# My original Sandcastle thread: moved & title changed - why?



## Laurie (Oct 20, 2009)

Here's my original posting in Sept 2008:

www.tugbbs.com/forums/showthread.php?t=107119

which was originally entitled "Sandcastle P'town Wwners - Major News" or something like that - in Eastern forum.

Now the title is "Timesharing Today just sent out SOS for sandcastle owners" and was moved to Buying/Selling forum.

The thread has little to do with Buying/Selling/Renting, and the topic is about much more than Timesharing Today, which I didn't know about anyway.

Can we move this back to Eastern? And entitle it something more comprehensive, so it is obviously about the whole change at Sandcastle, not just the TST SOS?


----------



## DeniseM (Oct 20, 2009)

Sorry - when I merged the 2 threads I inadvertantly changed the title to the title of the 2nd thread.  I changed it back and will move it to the Eastern Board.

Send me a PM if you have any questions.


----------



## Laurie (Oct 20, 2009)

Thanks Denise!


----------



## laurac260 (Oct 20, 2009)

DeniseM said:


> Sorry - when I merged the 2 threads I inadvertantly changed the title to the title of the 2nd thread.  I changed it back and will move it to the Eastern Board.
> 
> Send me a PM if you have any questions.
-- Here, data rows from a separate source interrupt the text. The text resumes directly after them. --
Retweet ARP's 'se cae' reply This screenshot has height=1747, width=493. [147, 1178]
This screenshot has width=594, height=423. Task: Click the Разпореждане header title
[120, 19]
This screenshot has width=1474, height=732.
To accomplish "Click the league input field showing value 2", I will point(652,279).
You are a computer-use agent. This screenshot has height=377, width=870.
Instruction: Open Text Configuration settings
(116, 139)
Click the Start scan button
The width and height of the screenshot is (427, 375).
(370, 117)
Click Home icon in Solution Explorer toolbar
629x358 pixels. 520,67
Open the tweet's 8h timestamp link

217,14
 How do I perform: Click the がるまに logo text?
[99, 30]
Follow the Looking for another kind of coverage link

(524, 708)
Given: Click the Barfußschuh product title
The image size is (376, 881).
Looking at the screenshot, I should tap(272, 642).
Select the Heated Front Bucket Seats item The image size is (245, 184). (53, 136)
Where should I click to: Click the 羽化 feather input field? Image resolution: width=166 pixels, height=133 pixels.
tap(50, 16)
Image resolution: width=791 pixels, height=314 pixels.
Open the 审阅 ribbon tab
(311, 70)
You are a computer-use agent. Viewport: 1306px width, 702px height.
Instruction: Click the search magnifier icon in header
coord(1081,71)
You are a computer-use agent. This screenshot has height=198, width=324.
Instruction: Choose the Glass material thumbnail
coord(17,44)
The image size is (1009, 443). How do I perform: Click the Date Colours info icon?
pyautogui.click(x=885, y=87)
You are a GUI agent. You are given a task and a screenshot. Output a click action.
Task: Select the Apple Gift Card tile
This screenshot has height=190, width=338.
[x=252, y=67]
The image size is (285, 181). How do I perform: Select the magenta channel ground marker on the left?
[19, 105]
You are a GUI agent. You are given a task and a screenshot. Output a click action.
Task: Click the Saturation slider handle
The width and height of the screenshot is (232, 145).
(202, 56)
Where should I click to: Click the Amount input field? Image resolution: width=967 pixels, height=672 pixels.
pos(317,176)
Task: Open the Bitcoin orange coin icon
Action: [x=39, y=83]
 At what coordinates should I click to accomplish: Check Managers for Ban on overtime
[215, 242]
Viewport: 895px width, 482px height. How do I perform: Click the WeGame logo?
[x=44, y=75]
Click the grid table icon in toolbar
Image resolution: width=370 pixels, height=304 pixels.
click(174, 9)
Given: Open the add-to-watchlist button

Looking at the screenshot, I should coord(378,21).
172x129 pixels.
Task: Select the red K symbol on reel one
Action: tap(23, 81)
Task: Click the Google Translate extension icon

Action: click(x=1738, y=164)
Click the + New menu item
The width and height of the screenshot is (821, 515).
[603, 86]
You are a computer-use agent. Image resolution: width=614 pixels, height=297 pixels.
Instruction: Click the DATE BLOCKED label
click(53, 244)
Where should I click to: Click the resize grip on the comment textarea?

Denise, you are so on top of things.  Do you do windows too?


----------



## DeniseM (Oct 20, 2009)

laurac260 said:


> Denise, you are so on top of things.  Do you do windows too?



Oh H*** no!


----------



## Sou13 (Nov 4, 2009)

*What the???*

Meanwhile, what became of the *"Timesharing today just sent out SOS for sandcastle owners!"* discussion?  I had a message, "Reply to post *'Timesharing today just sent out SOS for sandcastle owners!'*" and was redirected to *"Sandcastle P'town owners - major news"*!


----------



## DeniseM (Nov 4, 2009)

Sou13 said:


> Meanwhile, what became of the *"Timesharing today just sent out SOS for sandcastle owners!"* discussion?  I had a message, "Reply to post *'Timesharing today just sent out SOS for sandcastle owners!'*" and was redirected to *"Sandcastle P'town owners - major news"*!



We try to merge threads on the same topic, to keep the info. together.  The threads were merged.


----------



## Sou13 (Nov 4, 2009)

Now I'm thoroughly confused.  The message I cited above has disappeared from my Inbox!  Not only do we have disappearing posts, we have disappearing messages!


----------



## TUGBrian (Nov 4, 2009)

we have no control over your email inbox.


----------



## DeniseM (Nov 4, 2009)

The post did not disappear - it was _merged_ with another thread on the same topic, entitled "Sandcastle P'town owners - major news"


----------



## Sou13 (Nov 4, 2009)

TUGBrian said:


> we have no control over your email inbox.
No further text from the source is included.